The Weil European Distress Index showed distress levels increasing across all European markets measured during the second quarter of the year, driven by weaker economic growth, deteriorating confidence and energy market turmoil. Weil says the findings show European businesses are entering the latest period of geopolitical tensions from an already fragile position.

Retail businesses are feeling the greatest pain, with distress reaching the highest level since the global financial crisis on a rolling basis as economic uncertainty and shaky consumer confidence squeeze profits, liquidity, investment and valuations. Renewed pressure from rising energy and transport costs are placing further strain on margins, Weil says.

The industrial sector is also seeing distress levels edge up, though the index remains lower than a year ago. The resurgence in distress is being caused by weak investment conditions and subdued demand, compounded by the war in Iran, which has disrupted supply chains, Weil says.

Meanwhile, the travel, leisure and hospitality sector recorded one of the largest increases in distress in the second quarter, fuelled by higher wage and energy costs, lower consumer spending and exposure to geopolitics.

Germany continues to be the most distressed market in Weil’s index, though, like the industrials sector, levels are lower than a year ago. Weil says Germany’s dependence on manufacturing, exports and energy-intensive industries makes businesses in the country particularly vulnerable to energy shocks and weaker demand. In 2025, German corporate insolvencies hit their highest level since 2014, and Weil says they could rise further this year.

> **Data extracted from a collection**:
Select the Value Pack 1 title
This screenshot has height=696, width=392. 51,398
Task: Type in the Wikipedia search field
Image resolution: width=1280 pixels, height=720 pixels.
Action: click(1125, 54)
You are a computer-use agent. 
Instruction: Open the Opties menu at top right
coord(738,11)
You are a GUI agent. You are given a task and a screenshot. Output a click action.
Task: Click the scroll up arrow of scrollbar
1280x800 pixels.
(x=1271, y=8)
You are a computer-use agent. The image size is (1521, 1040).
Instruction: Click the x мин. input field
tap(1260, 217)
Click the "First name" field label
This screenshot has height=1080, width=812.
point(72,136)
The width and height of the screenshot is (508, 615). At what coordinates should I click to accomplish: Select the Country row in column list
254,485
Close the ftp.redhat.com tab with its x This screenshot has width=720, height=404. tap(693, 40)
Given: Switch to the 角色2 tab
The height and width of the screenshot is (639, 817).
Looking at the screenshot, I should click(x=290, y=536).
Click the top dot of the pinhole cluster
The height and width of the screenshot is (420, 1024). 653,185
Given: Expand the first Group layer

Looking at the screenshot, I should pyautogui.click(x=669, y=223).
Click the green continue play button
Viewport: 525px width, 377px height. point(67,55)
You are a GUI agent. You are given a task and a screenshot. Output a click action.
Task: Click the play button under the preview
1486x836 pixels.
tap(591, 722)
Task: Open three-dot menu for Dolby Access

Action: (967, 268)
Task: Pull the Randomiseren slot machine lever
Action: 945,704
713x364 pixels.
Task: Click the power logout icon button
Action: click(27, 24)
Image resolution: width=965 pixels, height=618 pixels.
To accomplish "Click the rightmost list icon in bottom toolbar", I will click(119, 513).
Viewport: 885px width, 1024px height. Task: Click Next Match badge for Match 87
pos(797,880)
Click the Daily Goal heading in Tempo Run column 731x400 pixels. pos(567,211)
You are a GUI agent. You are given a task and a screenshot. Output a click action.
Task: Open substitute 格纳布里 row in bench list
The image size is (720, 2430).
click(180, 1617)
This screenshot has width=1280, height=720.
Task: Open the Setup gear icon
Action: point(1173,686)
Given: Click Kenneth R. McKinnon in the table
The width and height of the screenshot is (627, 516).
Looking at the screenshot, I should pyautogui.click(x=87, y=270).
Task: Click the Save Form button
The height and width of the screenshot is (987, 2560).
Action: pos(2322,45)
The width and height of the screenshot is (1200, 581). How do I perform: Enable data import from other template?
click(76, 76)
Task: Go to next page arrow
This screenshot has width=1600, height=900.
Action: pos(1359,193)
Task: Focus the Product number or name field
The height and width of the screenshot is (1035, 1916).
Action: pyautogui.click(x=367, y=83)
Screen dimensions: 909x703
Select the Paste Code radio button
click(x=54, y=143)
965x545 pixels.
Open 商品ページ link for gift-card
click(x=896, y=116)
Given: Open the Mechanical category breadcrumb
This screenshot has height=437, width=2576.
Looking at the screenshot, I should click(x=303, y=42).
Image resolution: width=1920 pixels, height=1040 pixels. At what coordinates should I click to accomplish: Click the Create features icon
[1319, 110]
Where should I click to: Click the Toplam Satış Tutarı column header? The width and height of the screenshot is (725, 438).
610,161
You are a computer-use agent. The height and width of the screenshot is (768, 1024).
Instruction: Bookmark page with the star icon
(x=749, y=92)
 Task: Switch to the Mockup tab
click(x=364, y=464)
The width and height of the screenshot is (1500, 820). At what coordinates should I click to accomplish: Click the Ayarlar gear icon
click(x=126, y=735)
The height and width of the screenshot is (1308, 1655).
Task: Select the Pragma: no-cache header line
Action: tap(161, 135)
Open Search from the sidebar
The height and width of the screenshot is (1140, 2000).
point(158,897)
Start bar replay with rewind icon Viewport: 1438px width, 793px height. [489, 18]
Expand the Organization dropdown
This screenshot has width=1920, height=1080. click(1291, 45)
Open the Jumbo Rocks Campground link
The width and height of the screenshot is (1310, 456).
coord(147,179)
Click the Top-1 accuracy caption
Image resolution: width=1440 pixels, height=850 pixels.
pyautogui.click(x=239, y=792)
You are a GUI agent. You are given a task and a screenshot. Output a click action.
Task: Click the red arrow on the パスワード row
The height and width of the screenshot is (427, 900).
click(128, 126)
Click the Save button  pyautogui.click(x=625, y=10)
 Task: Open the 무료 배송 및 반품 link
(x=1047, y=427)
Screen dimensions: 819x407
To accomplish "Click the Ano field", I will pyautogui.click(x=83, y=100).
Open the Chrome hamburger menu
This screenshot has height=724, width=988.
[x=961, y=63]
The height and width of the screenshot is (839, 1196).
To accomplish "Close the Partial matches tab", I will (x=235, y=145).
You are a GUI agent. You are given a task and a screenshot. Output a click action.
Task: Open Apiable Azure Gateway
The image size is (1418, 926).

> **Required work**:
1. List the factors that the passage on European business distress gives as fueling the rise in distress in the travel, leisure and hospitality sector.
2. Take the passage on European business distress further, picking up right after its final sentence about German insolvencies.

> **Response list**:
1.
- Higher wage costs
- Higher energy costs
- Lower consumer spending
- Exposure to geopolitics

2.
The UK was the third-most distressed country in Weil’s index after France. Weil says pressure is concentrated in investment, liquidity and profitability, with rising costs weighing on business confidence. The IMF reduced the UK’s growth forecast to 0.8% this year from a previous estimate of 1.3% – the largest growth downgrade among markets covered by Weil, the firm said.

Andrew Wilkinson, a partner and head of Weil’s London restructuring practice, said: “European businesses entered 2026 expecting operating conditions to improve gradually. Instead, the outlook has become more uncertain. Distress is now rising across every market we track, profitability has emerged as the biggest source of pressure and the prospect of lower interest rates looks less certain than it did at the start of the year.”

The Weil European Distress Index is based on data from more than 3,750 listed European companies and a range of financial market indicators.